Hypothermia and hyperthermia are serious medical conditions that can cause death. Remember that just 3 hours without shelter in extreme conditions could be your death sentence. Weather conditions can shift dramatically with little warning and change an afternoon hike into an emergency survival situation. I always pack along an emergency Mylar thermal blanket in my day pack. It costs just a few dollars, weighs nothing, and could be a life saver.
There are various types of emergency shelters that could be made from what nature provides – tree branches, leaves and brush, snow, or in tropical climates palm tree fronds might be used. A key element to the shelter is location. If you are still on a trail the shelter should be located close to the trail with consideration given to water flow should there be a downpour. Protection from wind and precipitation is also desirable.

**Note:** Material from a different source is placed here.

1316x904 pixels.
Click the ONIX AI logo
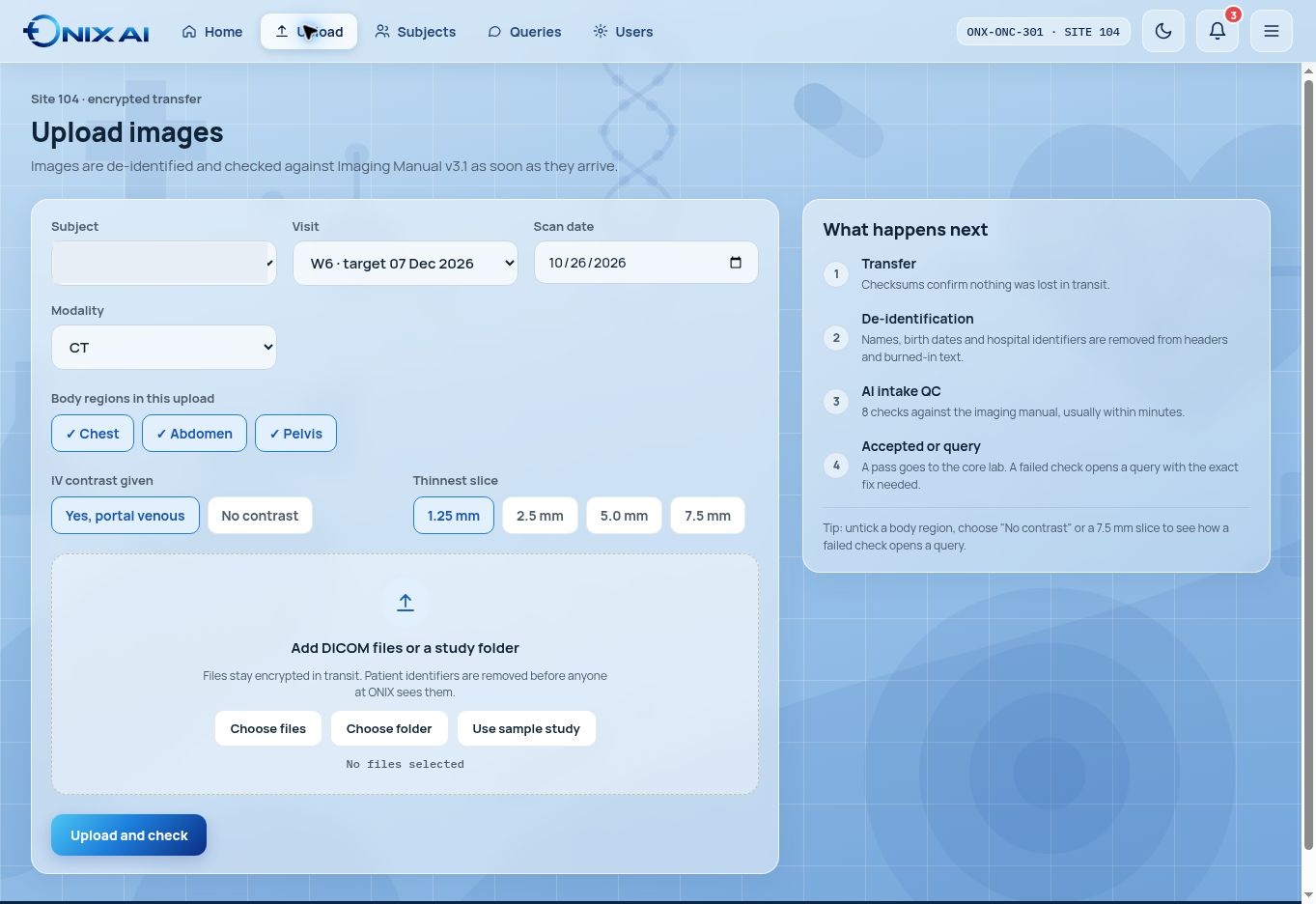pyautogui.click(x=86, y=32)

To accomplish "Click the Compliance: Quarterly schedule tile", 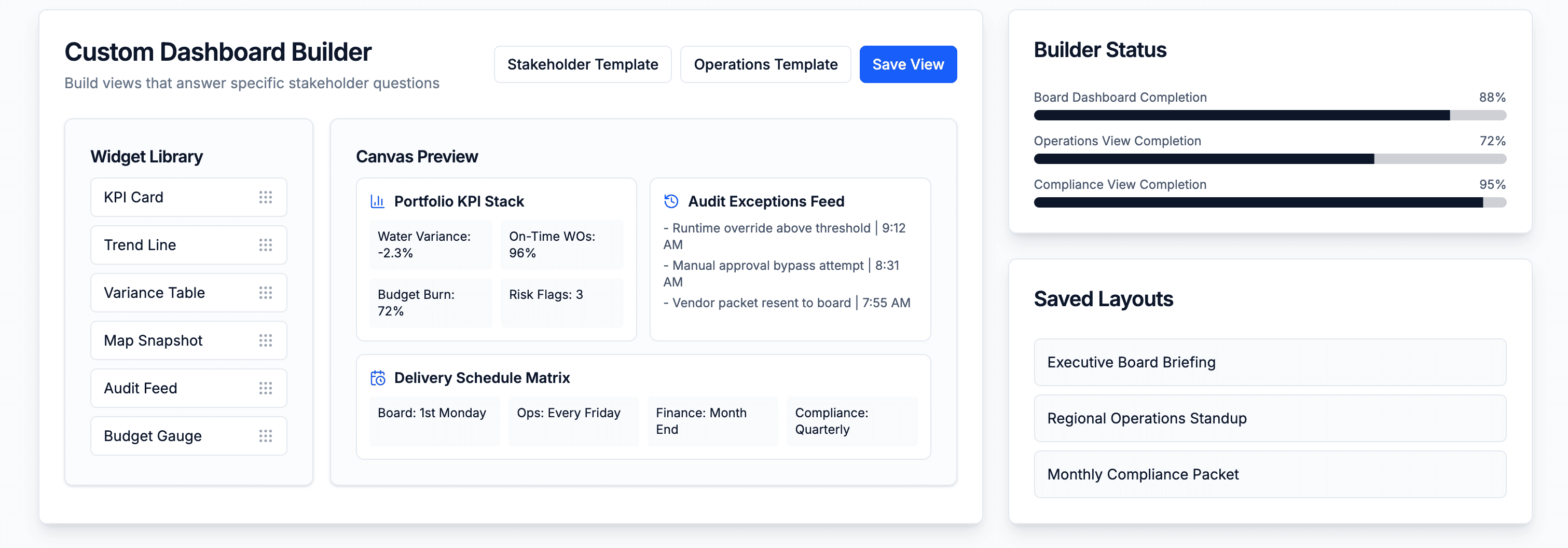I will tap(851, 421).

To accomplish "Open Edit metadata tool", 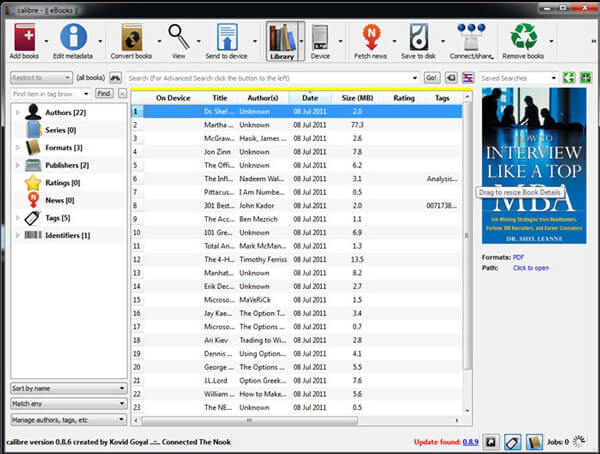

Building a fire is an essential emergency survival skill. Carry some waterproof matches and a fire starter striking tool as a backup. While on a junior-high school camping trip to Kananaskis I watched a demonstration on how to build a fire by rubbing two sticks together. It was cool but I would not want to rely on this as my chief fire starting method.
If you are like me and have never been to prison maybe you are unaware of the “prison lighter” technique for creating a fire. I just learned about this during the Wilderness Survival class so I have not used it yet. I found a nice short video on YouTube to demonstrate this simple fire starter technique.
Signaling For Help – Wilderness Survival Skills
Movement and contrast are the key elements that will help allow your signals for help to get noticed.
Methods of signaling for help in a wilderness survival situation:
- Fire – build 3 fires in a triangle formation – several meters apart. One fire may not signal to anyone you are in distress but three separate fires will be noticed.
- Whistle SOS signal – 3 short – 3 long – 3 short
- Write out the letters SOS by any means available – try to use contrast
- Use fabric to create flags or place clothing on top of bushes – again contrast is key
- Use a mirror or any reflective device such as a mobile phone to reflect sunlight
- Use a flashlight to signal SOS
If you find yourself in an emergency survival situation remember to consider risk mitigation when deciding what action to take. Before you start hiking solo, especially on longer excursions, gain some experience by going on group hikes and learn from people with more extensive hiking skills.